_Material provided_

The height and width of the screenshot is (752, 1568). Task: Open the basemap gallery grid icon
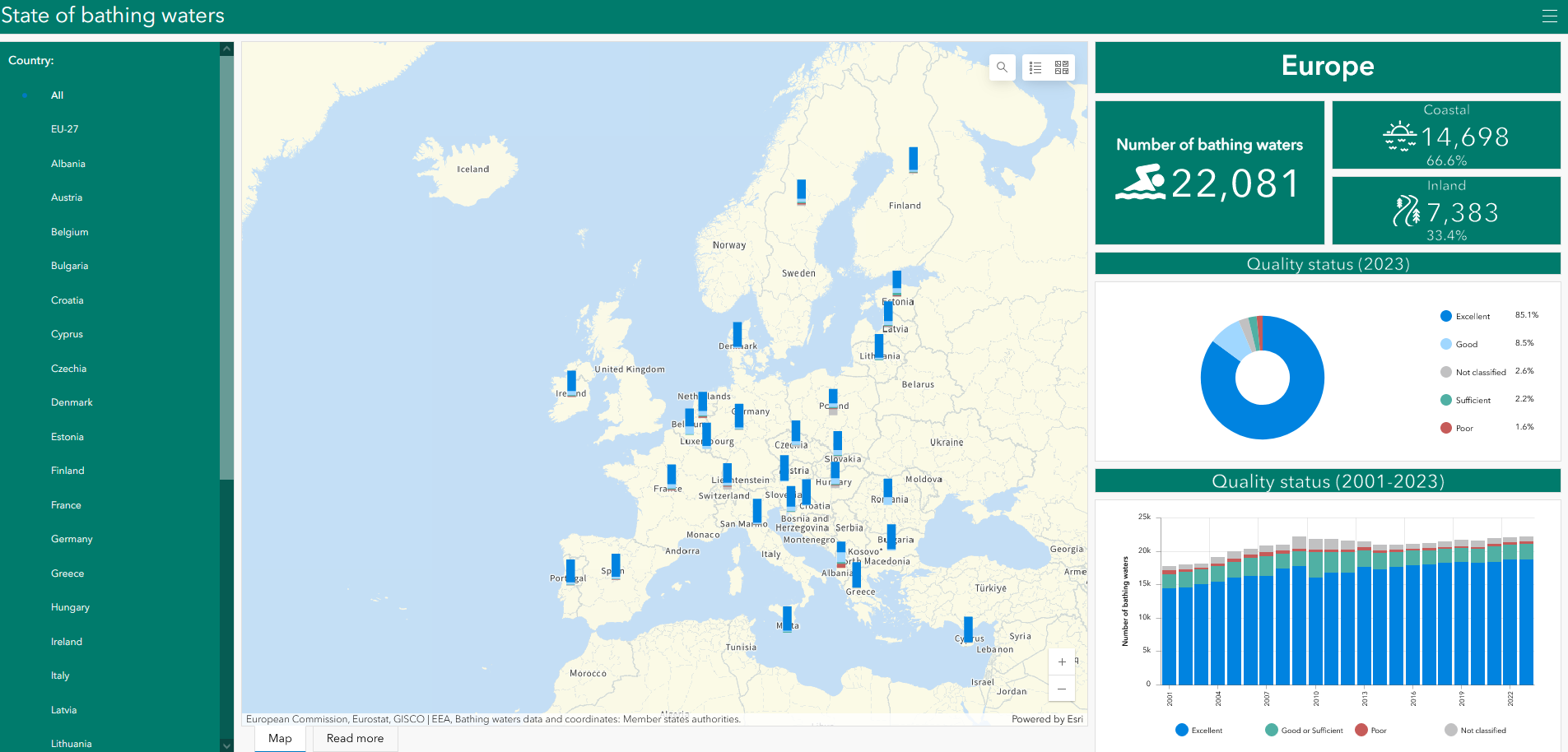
==
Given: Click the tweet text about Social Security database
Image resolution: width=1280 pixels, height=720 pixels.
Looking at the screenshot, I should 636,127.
--
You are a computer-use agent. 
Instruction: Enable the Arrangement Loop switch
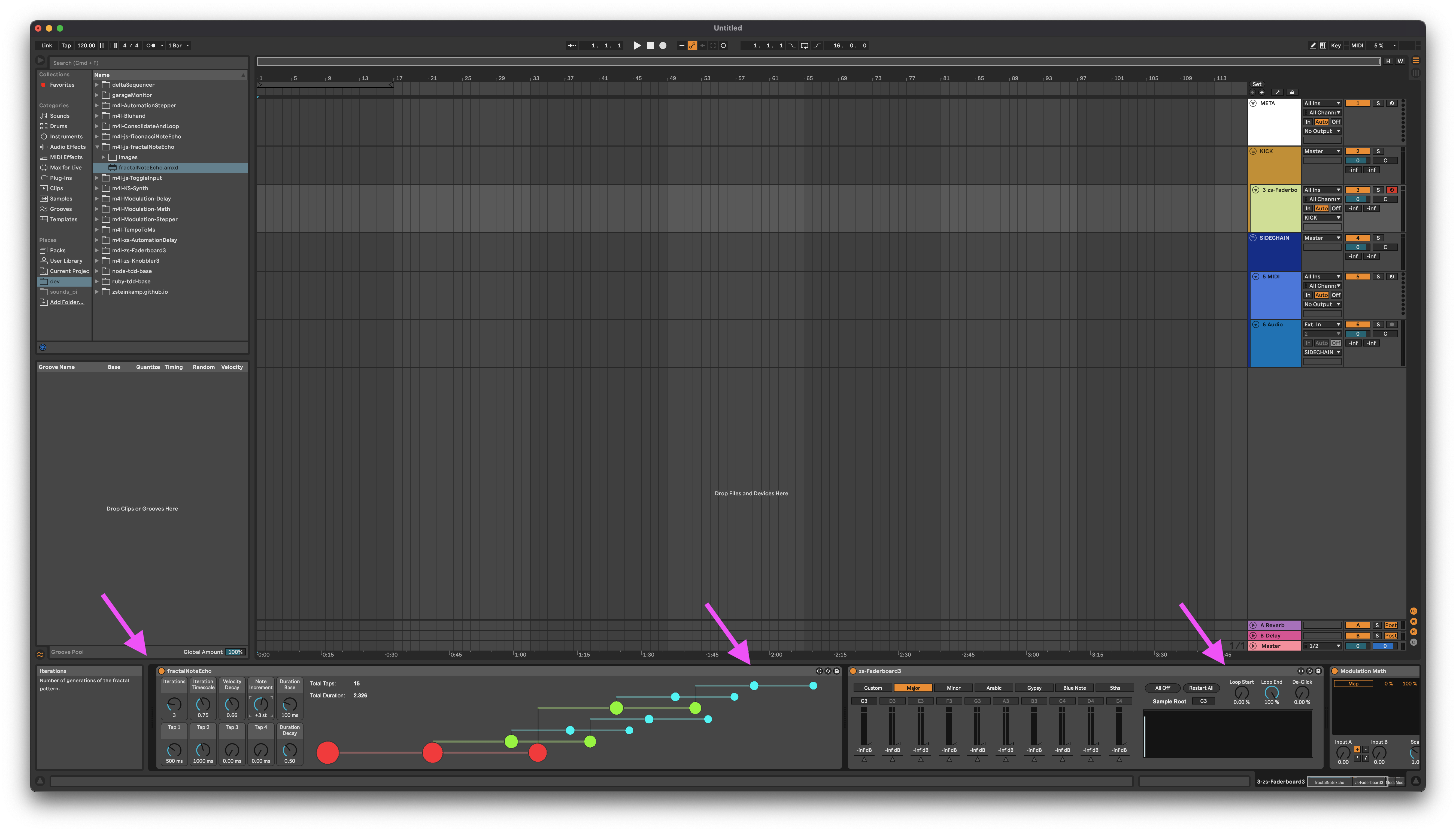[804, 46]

_Exercise details_
List each line of the listing above that contains the string "width".

_Solved problem_
The height and width of the screenshot is (752, 1568). Task: Open the basemap gallery grid icon
Image resolution: width=1280 pixels, height=720 pixels.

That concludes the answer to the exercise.